Amnesty International a recueilli les témoignages de 28 personnes ayant réussi à s’échapper d’Al-Fasher. Plusieurs survivants ont rapporté avoir vu des centaines de corps jonchant les rues et des combattants des RSF abattant des civils désarmés. « Ils prenaient plaisir à faire ça, ils riaient », a déclaré l’un d’eux.
« Les RSF tuaient les gens comme des mouches. C’était un massacre. »
Un survivant, cité par Amnesty International
Un jeune homme de 21 ans, pris dans une embuscade avec d’autres, a raconté qu’ils avaient affirmé aux rebelles qu’ils étaient des civils. « Ensuite, ils ont dit : ‘Il n’y a pas de civils à Al-Fasher, tout le monde est soldat.’ » Son frère et trois autres personnes ont ensuite été abattus. Pour des raisons inconnues, il a été autorisé à poursuivre sa fuite.
Un autre homme de 19 ans, qui tentait de fuir avec sept amis, a déclaré : « J’ai vu mes amis mourir sous mes yeux. » Il a raconté à Amnesty International que tous ses amis avaient été tués pendant leur tentative de franchir la barrière de sable. « On nous tirait dessus de toutes parts. »
Un autre homme a réussi à franchir la barrière, mais a été capturé peu après avec une vingtaine d’autres par des combattants des RSF à bord de véhicules. « Les RSF tuaient les gens comme des mouches. C’était un massacre », a-t-il témoigné, affirmant avoir survécu en faisant le mort.
Un autre Soudanais a été capturé avec cinq autres alors qu’ils fuyaient Al-Fasher. Il a raconté à Amnesty qu’il avait été autorisé à appeler sa famille, mais que les combattants des RSF avaient exigé plus de 20 millions de livres soudanaises (environ 30 000 euros) en échange de sa libération. Un autre otage a été abattu lors d’un appel vidéo avec sa famille.
« Alors que le conflit se poursuit, les récits des survivants fournissent une preuve supplémentaire de l’échec de la communauté internationale au Soudan », a déclaré Agnès Callamard, secrétaire générale d’Amnesty International.
Les Émirats arabes unis (EAU) sont considérés comme le principal partenaire des RSF, leur fournissant du matériel et des armes via le Tchad voisin. Ce soutien est lié à l’exploitation de l’or dans la région. « Le soutien continu des Émirats aux RSF alimente la violence contre les civils au Soudan », a dénoncé Agnès Callamard.
Amnesty International appelle la communauté internationale à intensifier ses efforts pour protéger les civils et à mettre fin au soutien et aux livraisons d’armes aux RSF. « Le monde ne peut plus détourner le regard. »

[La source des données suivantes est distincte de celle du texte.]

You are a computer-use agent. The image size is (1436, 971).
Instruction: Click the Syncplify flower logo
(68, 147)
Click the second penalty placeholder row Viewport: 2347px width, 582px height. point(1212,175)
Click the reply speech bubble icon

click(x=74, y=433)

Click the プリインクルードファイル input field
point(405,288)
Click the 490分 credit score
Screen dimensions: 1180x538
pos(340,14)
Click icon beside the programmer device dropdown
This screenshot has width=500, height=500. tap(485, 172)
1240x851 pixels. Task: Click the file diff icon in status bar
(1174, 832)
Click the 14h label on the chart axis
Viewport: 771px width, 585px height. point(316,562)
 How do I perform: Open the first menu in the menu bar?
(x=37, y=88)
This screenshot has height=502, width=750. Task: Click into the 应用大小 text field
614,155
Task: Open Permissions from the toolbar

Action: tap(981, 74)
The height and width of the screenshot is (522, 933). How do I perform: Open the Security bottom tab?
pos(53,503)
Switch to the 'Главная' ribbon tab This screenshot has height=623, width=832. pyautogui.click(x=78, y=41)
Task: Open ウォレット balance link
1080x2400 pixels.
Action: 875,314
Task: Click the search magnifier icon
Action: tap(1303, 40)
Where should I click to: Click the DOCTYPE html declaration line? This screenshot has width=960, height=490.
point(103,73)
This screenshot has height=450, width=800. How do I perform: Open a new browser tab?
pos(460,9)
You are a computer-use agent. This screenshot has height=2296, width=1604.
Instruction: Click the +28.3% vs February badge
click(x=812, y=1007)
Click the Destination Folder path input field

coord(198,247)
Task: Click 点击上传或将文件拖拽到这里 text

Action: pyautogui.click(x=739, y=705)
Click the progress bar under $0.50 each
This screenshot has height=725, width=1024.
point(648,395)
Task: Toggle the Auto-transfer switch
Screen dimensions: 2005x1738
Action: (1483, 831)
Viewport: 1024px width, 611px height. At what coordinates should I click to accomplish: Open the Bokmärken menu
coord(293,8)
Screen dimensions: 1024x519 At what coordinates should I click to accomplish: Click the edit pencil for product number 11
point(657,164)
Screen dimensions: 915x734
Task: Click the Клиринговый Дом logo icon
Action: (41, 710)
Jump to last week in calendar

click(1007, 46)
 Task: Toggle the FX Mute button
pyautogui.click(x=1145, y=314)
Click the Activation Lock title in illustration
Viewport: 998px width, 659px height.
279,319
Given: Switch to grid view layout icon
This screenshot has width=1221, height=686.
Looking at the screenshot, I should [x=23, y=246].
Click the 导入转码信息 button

Selon les chiffres de l’ONU, la guerre a déjà fait plus de 40 000 morts. Les agences humanitaires estiment que le nombre réel est bien plus élevé. Plus de 14 millions de personnes ont été contraintes de quitter leur foyer. La famine a été déclarée dans certaines régions du Soudan, et la moitié de la population souffre de la faim. L’ONU qualifie la situation au Soudan de l’une des pires crises humanitaires au monde.